## EXCERPT PROVIDED
######
Figure 4 – PSD of the periodized record
Since the spectral peaking is still present we conclude these are not record-length artifacts. The peaks are harmonically related, with odd harmonics dominating until the eighth. Since spectral resolution increases with frequency, we use the eighth harmonic of the periodized PSD to estimate the fundamental. The following Mathematica (Mma) code finds the 5th peak (8th harmonic) and estimates the fundamental.
wpkY1=Abs[ArgMax[{psdY,w>.25},w]]/8
0.036811
The units are radian frequency across the Nyquist band, mapped to ±p (the plots are zoomed to 0 < w < 1 to show the area of interest). To convert to years, invert wpkY1 and multiply by 2p, which yields a fundamental period of 170.7 years.
From inspection of the PSD we form the harmonic model (note all of the radian frequencies are harmonically related to the fundamental):
(*Define the 5th order harmonic model used in curve fit*)
model=AY1*Sin[wpkY1 t+phiY1]+AY2*Sin[2*wpkY1* t+phiY2]+AY3*
Sin[3*wpkY1* t+phiY3]+AY4*Sin[4*wpkY1* t+phiY4]+AY5*
Sin[5*wpkY1* t+phiY5]];
vars= {AY1,phiY1,AY2,phiY2,AY3,phiY3,AY4,phiY4,AY5,phiY5 }
and fit the model to the original (unperiodized) data to find the unknown amplitudes, AYx, and phases, phiYx.
fitParms1=FindFit[yearly,model,vars,t]
fit1=Table[model/.fitParms1,{t,0,112}];
residualY1= yearly- fit1;{AY1→-0.328464,phiY1→1.44861,AY2→-
0.194251,phiY2→3.03246,AY3→0.132514,phiY3→2.26587,AY4→0.0624932,
phiY4→-3.42662,AY5→-0.0116186,phiY5→-1.36245,AY8→0.0563983,phiY8→
1.97142,wpkY1→0.036811}
The fit is shown in Figure 5 and the residual error in Figure 6.
Figure 5 – Harmonic model fit to annual data
Figure 6 – Residual Error Figure 7 – PSD of the residual error
The residual is nearly white, as evidenced by Figure 7, justifying use of the Hodric-Prescott filter on the decimated data. This filter is designed to separate cyclical, non-stationary components from data. Figure 8 shows an excellent fit with a smoothing factor of 15.
Figure 8 – Model vs. HP Filtered data (smoothing factor=3)
Stochastic Analysis
The objection that this is simple curve fitting can be rightly raised. After all, harmonic decomposition is a highly constrained form of Fourier analysis, which is itself a curve fitting exercise that yields the harmonic coefficients (where the fundamental is the sample rate) which recreate the sequence exactly in the sample domain. That does not mean however, that any periodicity found by Fourier analysis (or by implication, harmonic decomposition) are not present in the record. Nor, as will be shown below, is it true that harmonic decomposition on an arbitrary sequence would be expected to yield the goodness-of-fit achieved here.
######
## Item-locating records
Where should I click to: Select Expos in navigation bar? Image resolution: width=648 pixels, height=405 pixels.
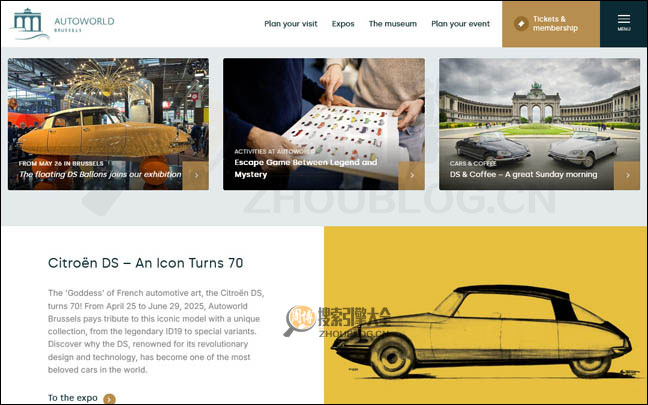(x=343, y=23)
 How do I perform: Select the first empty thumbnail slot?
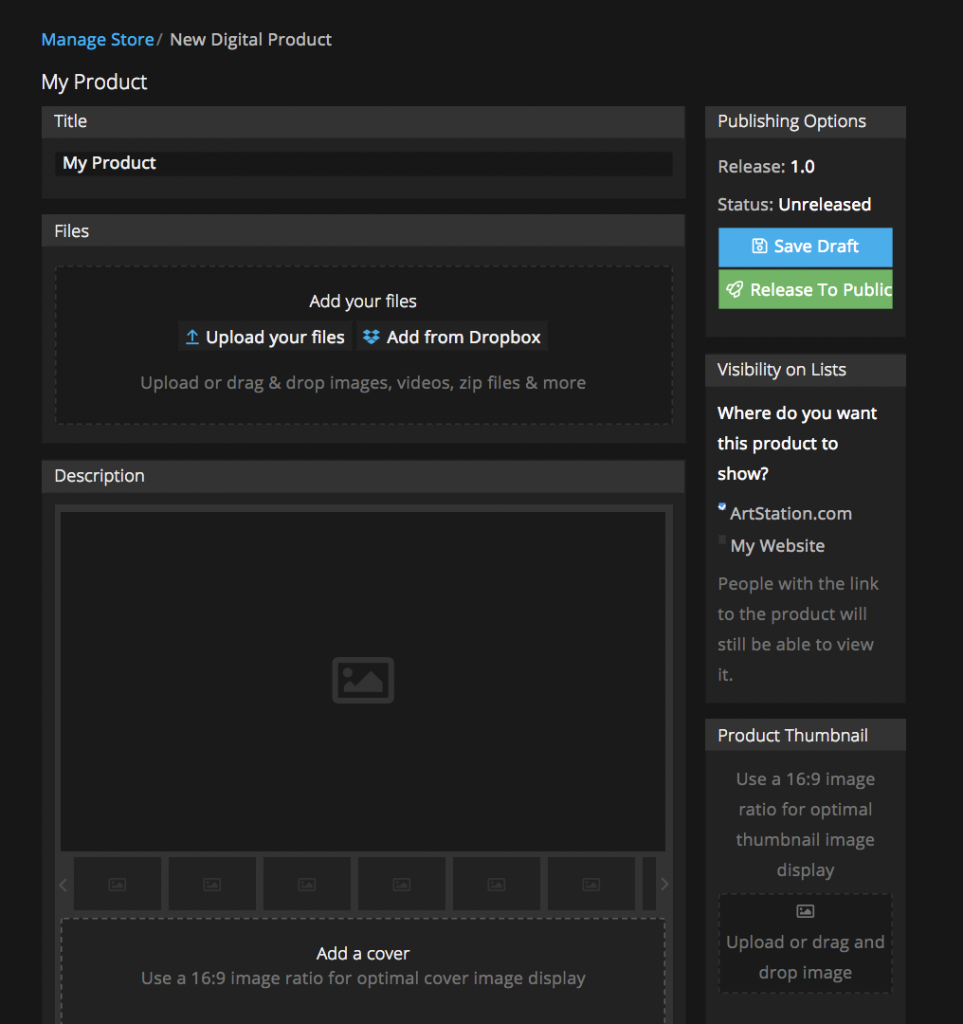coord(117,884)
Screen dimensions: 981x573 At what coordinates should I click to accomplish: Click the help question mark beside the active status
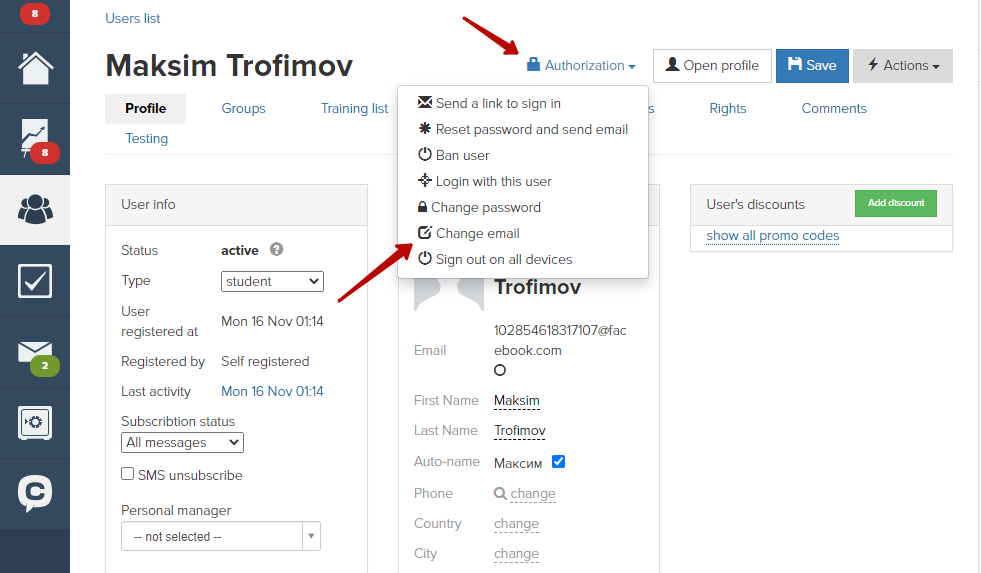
######
## GOAL A
In the excerpt on harmonic analysis, rewrite the paragraph beginning "The objection that this is simple curve fitting" as a short bulleted list that keeps its main points.
## GOAL B
Answer these questions from the excerpt on harmonic analysis:
(i) Which harmonic of the periodized PSD is used to estimate the fundamental?
(ii) What fundamental period, in years, does the conversion yield?
(iii) To which data is the harmonic model fit to find the unknown amplitudes and phases?
## GOAL C
Write what comes next in the excerpt on harmonic analysis, picking up after its last sentence.
None of the entries are needed for this work.

## WRITTEN ANSWER A
- The objection that this is simple curve fitting is a fair one.
- Harmonic decomposition is a highly constrained form of Fourier analysis.
- Fourier analysis is itself curve fitting. It yields harmonic coefficients that recreate the sequence exactly in the sample domain.
- That does not mean periodicities found by Fourier analysis or harmonic decomposition are absent from the record.
- Harmonic decomposition on an arbitrary sequence would not be expected to reach the goodness-of-fit achieved here.

## WRITTEN ANSWER B
(i) The eighth harmonic.
(ii) 170.7 years.
(iii) The original (unperiodized) data.

## WRITTEN ANSWER C
The 113 sample record examined above is not long enough to attribute statistical significance to the fundamental 170.7 year period, although others have found significance in the 57-year (here 56.9 year) third harmonic. We can however, estimate the probability that the results are a statistical fluke.
To do so, we use the data record to estimate an AR process.
procY=ARProcess[{a1,a2,a3,a4,a5},v];
procParamsY = FindProcessParameters[yearlyTD["States"],procY]
estProcY= procY /. procParamsY
WeakStationarity[estProcY]
{a1→0.713,a2→0.0647,a3→0.0629,a4→0.181,a5→0.0845,v→0.0124391}
As can be seen in Figure 9 below, the process estimate yields a reasonable match to observed power spectral density and covariance function.
Figure 9 – PSD of estimated AR process (red) vs. data Figure 9b – Correlation function (model in blue)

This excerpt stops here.